Part 3: Install the PFX certificate on the BCAAA server.
  1. Import the BCAAA_certificate.pfx file in to the BCAAA Certificate Store on the server where BCAAA is installed.
  2. Move the file BCAAA_certificate.pfx to the server desktop where BCAAA is installed.
  3. Stop the BCAAA Service.
  4. Click Start > Run. The Run dialog opens. Follow these steps to install the PFX certificate:
    1. Type MMC in the Run dialog box and then click Ok.
    2. Select File > Add/Remove Snap-in. The Add/Remove Snap-in dialog displays.
    3. Click Add. The Add Standalone Snap-in dialog displays.
    4. Select Certificates from the Snap-in list and click Add. The Certificates snap-in wizard starts.
    5. Select Service Account and then click Next.
    6. Select Local computer and then click Next.
    7. From the Service Account list, select BCAAA, click Finish, and click Close.
    8. Click Ok to save your changes and close the Add/Remove Snap-in dialog.
    9. On the left side you will find Certificates - Service-(BCAAA) on Local Computer.
    10. In the list of certificate elements, select BCAAA/Personal (expand) > Certificates > and then delete any certificates if there are any. (there could be one or two)
    11. Select the Action menu, and select All Tasks >Import. Browse to where the BCAAA_certificate.pfx is located. Place the certificate in the BCAAA/Personal store and click Done.

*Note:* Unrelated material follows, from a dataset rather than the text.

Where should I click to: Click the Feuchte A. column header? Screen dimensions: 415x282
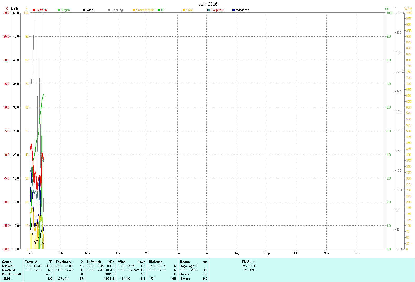(64, 262)
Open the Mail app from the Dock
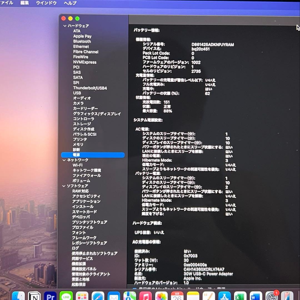300x300 pixels. [x=113, y=296]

    12. Windows will import the BCAAA_certificate.pfx and convert it to two files: one file is the will be the web certificate, and the other one file will be the root certificate.
    13. Close the MMC console.
    14. Start the BCAAA service.

-------------------------------------------------

To test the configuration, log in to the ProxySG and go to Configuration > Authentication > IWA > IWA Servers. Locate the Test Configuration section and click Test configuration. The proxy prompts you to enter a valid domain username and password. If successful, the test should succeed.